Mano a mano: Hot gay massage.
Modus vivendi: My husband likes that stupid album
In loco parentis: You must have been crazy when you invited your nephew!

My alma mater’s motto is “Manu et mente.” Students used to translate it as “Manure and Minties” (Minties being a kind of Australian candy), but I thought a more literal translation would be “Act now, think later.”

My high school’s motto was “Remis velisque.” My translation of that was “With belt and braces.”

That one is often a mistranslation, too, at least when you see it in novels and movies. It’s often used as the translation of Hand to Hand (combat) - which in Spanish should be (combate) Sin Armas.

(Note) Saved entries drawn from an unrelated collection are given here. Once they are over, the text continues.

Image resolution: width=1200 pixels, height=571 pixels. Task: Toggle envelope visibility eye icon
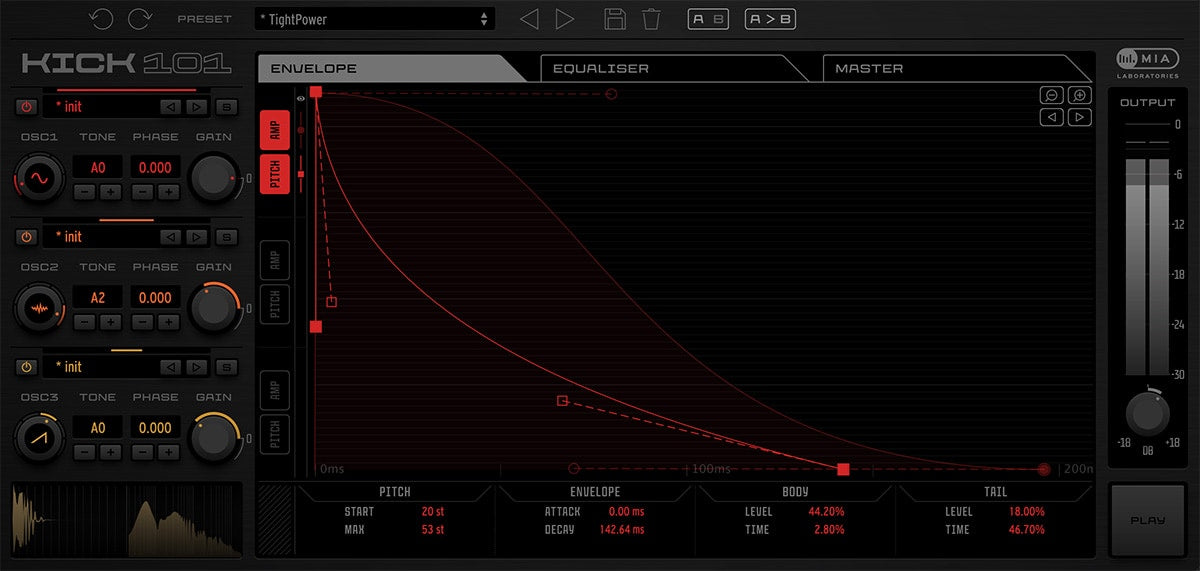[x=300, y=99]
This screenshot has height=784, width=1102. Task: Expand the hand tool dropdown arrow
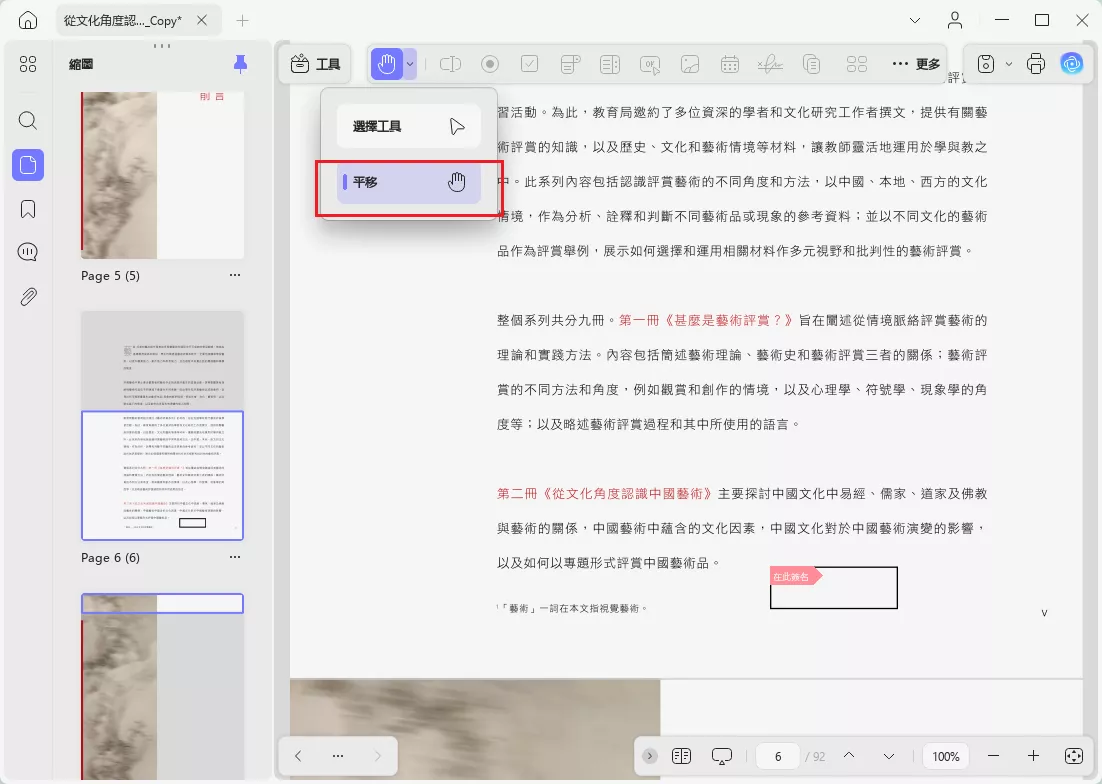click(410, 65)
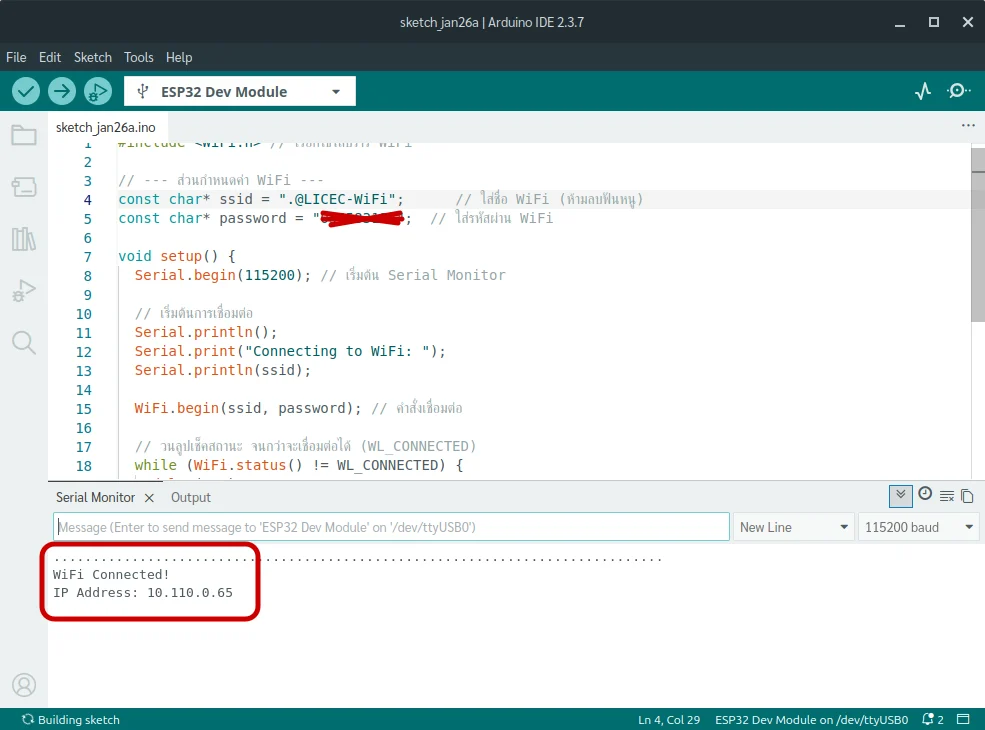
Task: Click the Upload arrow button
Action: click(62, 91)
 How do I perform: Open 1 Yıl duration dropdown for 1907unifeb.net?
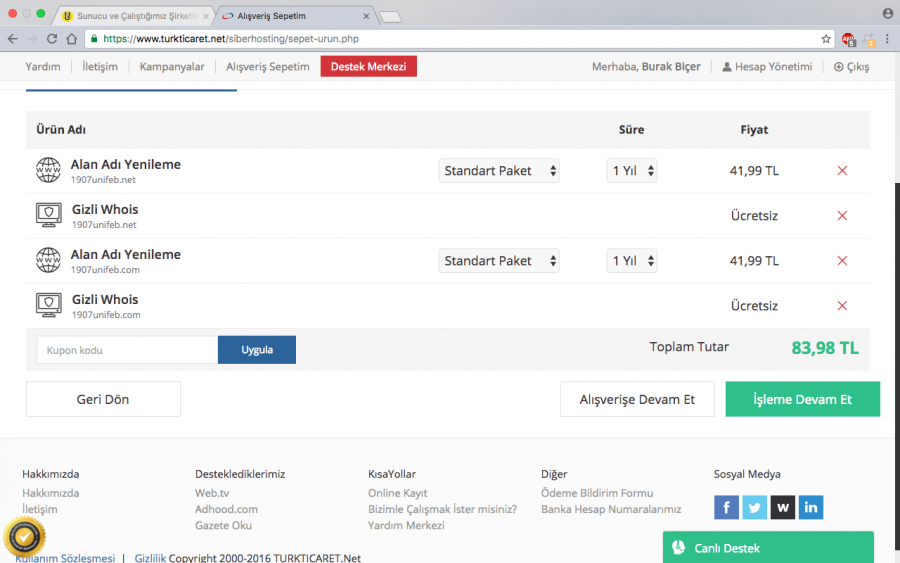pos(632,171)
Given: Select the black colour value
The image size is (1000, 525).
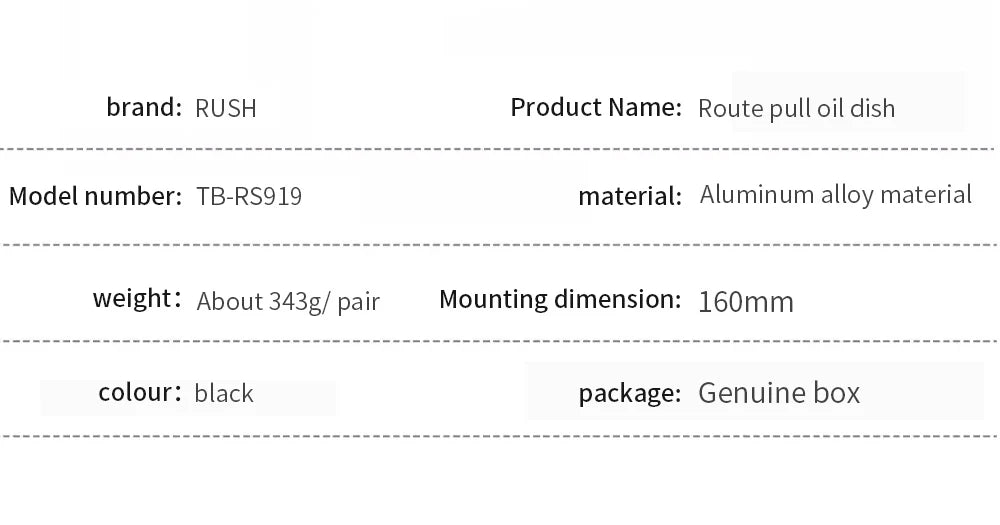Looking at the screenshot, I should tap(224, 393).
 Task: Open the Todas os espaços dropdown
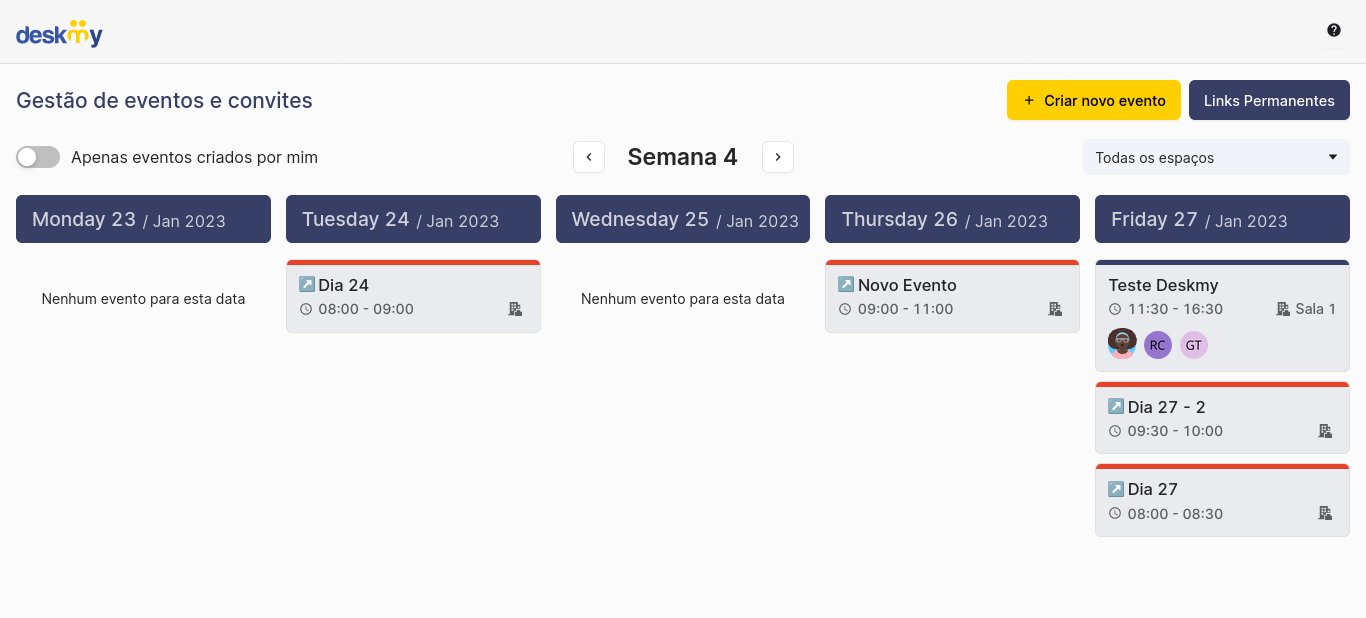(x=1216, y=157)
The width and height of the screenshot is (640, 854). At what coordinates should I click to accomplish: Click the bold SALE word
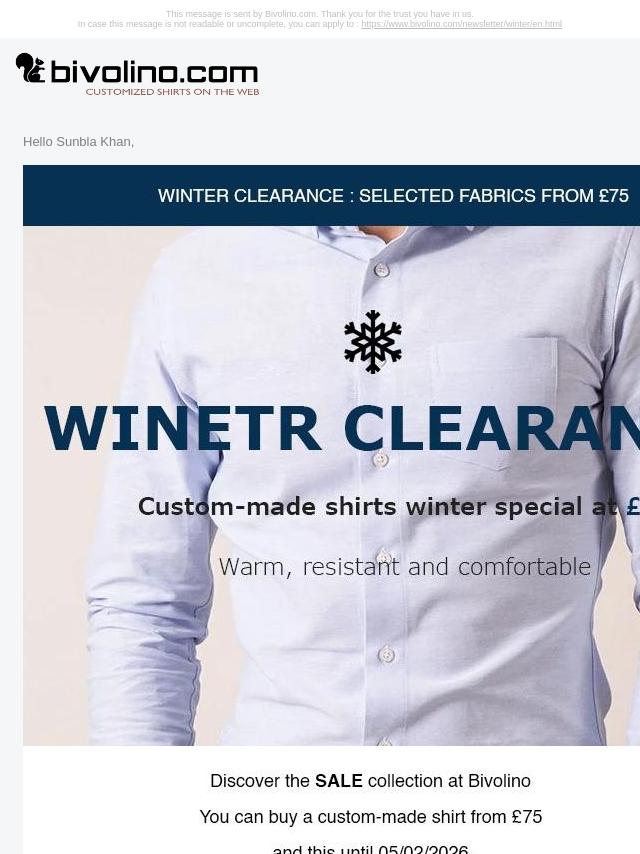coord(339,780)
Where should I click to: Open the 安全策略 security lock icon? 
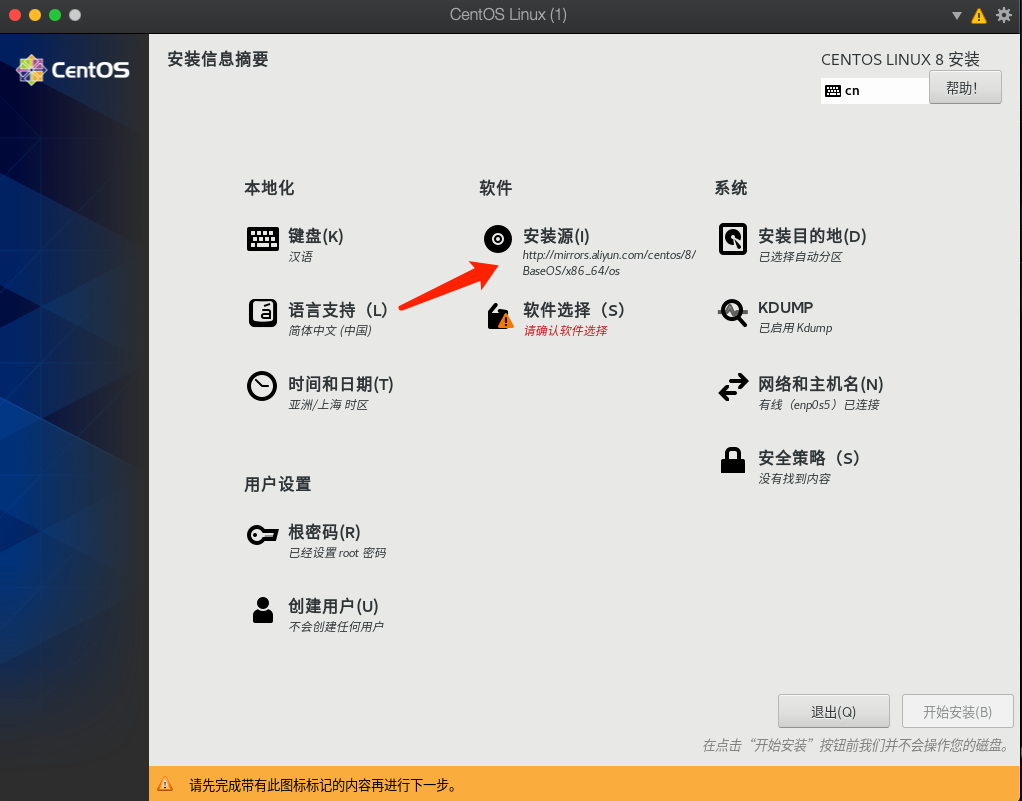(x=732, y=459)
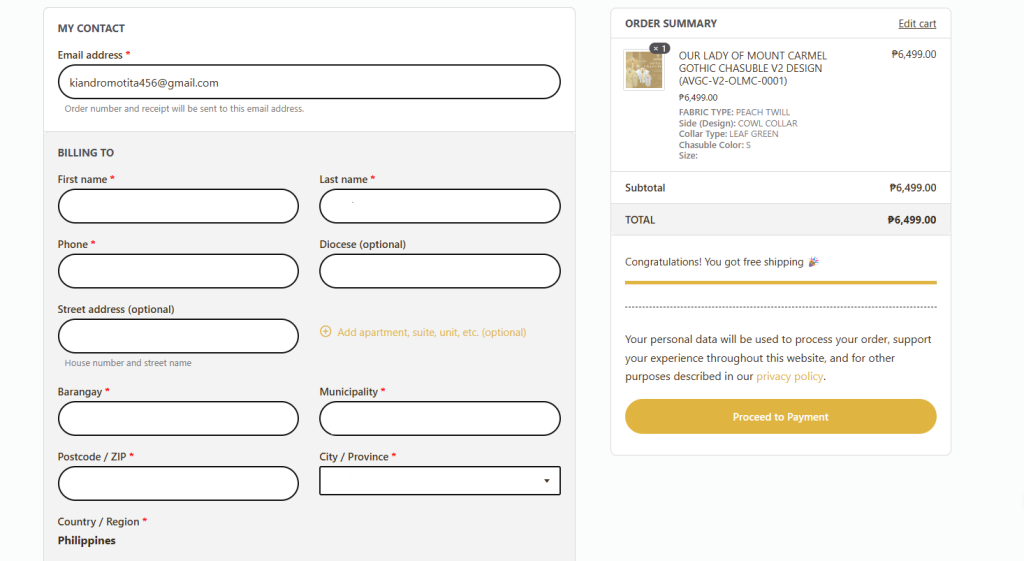
Task: Click the chasuble product thumbnail image
Action: coord(644,70)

Estar mano a mano con alguien: to have a private conversation with someone.

Sotto voce: drunken lawn bowling

Mano a mano: Hot gay massage.
Modus vivendi: My husband likes that stupid album
In loco parentis: You must have been crazy when you invited your nephew!

{From the National Lampoon) Je me souviens = “I am soup.”

uno, dos, tres, catorce - today’s Sesame Street is brought to you by the letter U and the number 2

**Oye Como Va ** – Perry Como rocks!

Caveat viator - Howard Hughes beware

Quot homines tot sentientiae - Why’s the Neandertal crying?

Non omnia possumus omnes - I lost my only possum

Coup de maitre - Rude waiter

Ex nihilo nihil fit - Who’s the fucking nihilist here?

De Gustibus non disputatum est - Dipute things with gusto!

Caveat lector - Danger! This book was written by Harlan Ellison!

Amor vincit omnia - But sweetie, you were gone for so long, and a man has needs.

Errare humanum est - So it’s really not my fault after all.

Stultorum calami carbones moenia chartae - Lost my wallet and picked up a volcanic case of the clap – worst truck stop men’s room phone number date I ever had.

Cave canem - How was I to know they had a dog? The damned sign’s in Latin!

Gaudeamus igitur - Mom, Dad, send more money.